Felix Barbalet is a data scientist and economist working in Canberra who has recently launched http://www.APSindex.com and https://www.APSjobs.info. He is a good fellow and on discussing his new websites with him, I suggested that he give us a post about the remarkable productivity that’s becoming possible on all the remarkable resources that are now available for nix.
Where is evidence based IT?
I would like to see a more formal treatment of technical debt and the cost of complexity in designing and building large (IT) systems.
There are countless examples of large IT projects failing or running well over budget. Sound policy development usually makes reference to an evidence base (and as Economists, we place a large emphasis on the quality of data behind assumptions) – but there is little in the way of evidence-backed IT forecasting.
Typical IT project costings are based on estimates of the work required and time/resources to complete the work. The fundamental problem with this approach is that it leaves the project open to significant planning fallacy (the term coined by Kahneman and Tversky in 1979); humans are inherently optimistic – we systematically underestimate the amount of work required to complete a task.
That in itself is not surprising (take a look at this list of cognitive biases, FYI) – what is surprising is that there is not a more formal treatment of this problem in large IT projects.
Frameworks that embrace iterative development (for example, Scrum) massively reduce the risk of imperfect planning because they remove the assumption of perfect foresight while encouraging a strong feedback loop (aka process improvement). While these concepts are by no means new in more mature fields like manufacturing – in IT development, we still have a long way to go.
Cognitive surplus is changing our world
Clay Shirkey’s 2010 TED talk introduces the notion of cognitive surplus: the spare brain cycles (which have always existed) that are now being amplified by digital technologies (which have only recently become ubiquitous).
Open-source software (free as in freedom) is, in large part, both the result and the driver of this explosion in cognitive surplus. It has lowered the barriers to an incredible range of technologies and capabilities. The network effect derived from allowing anyone to consume and contribute to an open-source project must be astronomical.

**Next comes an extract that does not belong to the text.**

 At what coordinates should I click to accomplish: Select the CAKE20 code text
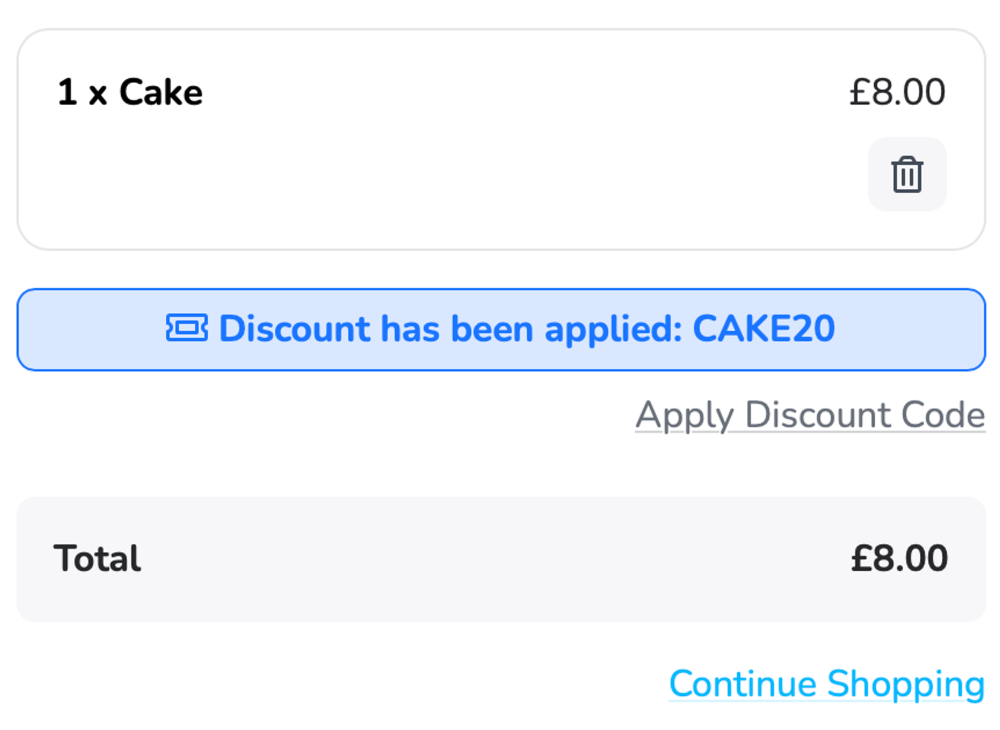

One great specimen of these effects being captured is Kaggle – the platform for data-science competitions worldwide. Their business is a result of the huge number of professionals, and amateurs alike, looking for interesting problems to solve in their leisure time.
Another emergent feature of this cognitive surplus is the citizen developer – people who have embraced various computer science topics (for example, programming), but never formally studied computer science.
The citizen developer
The term Citizen Developer was popularised in the 1980s by James Martin in the book ‘Application development without programmers’ – it’s not something that is particularly new. What is new is that in the last decade the sophistication of the technology available to these developers has increased exponentially – resulting in a matched increase in productivity.
Today: We can access vast troves of data and then process it at scale using just a credit card. We can use a rapid application framework to maximise productivity and minimise development time while building an application. We can instantly deploy that application to the same infrastructure Google uses to power their billion dollar business. We can do all this from the comfort of our local coffee shop.
The only capital investment required is time. The ecosystems that support citizen developers are inherently open and defined by a fierce competition of ideas, but are vast enough that the long tail ensures a place for everyone. Where creative disruption is the new creative destruction and emergent behaviour is king.
Richard Hickey’s fantastic (but rather developer focused) presentation outlines some of the reasoning around the concept convention over configuration (or simplicity over easiness) – which explains why using standard open frameworks as building blocks avoids the problems associated with complexity in large systems.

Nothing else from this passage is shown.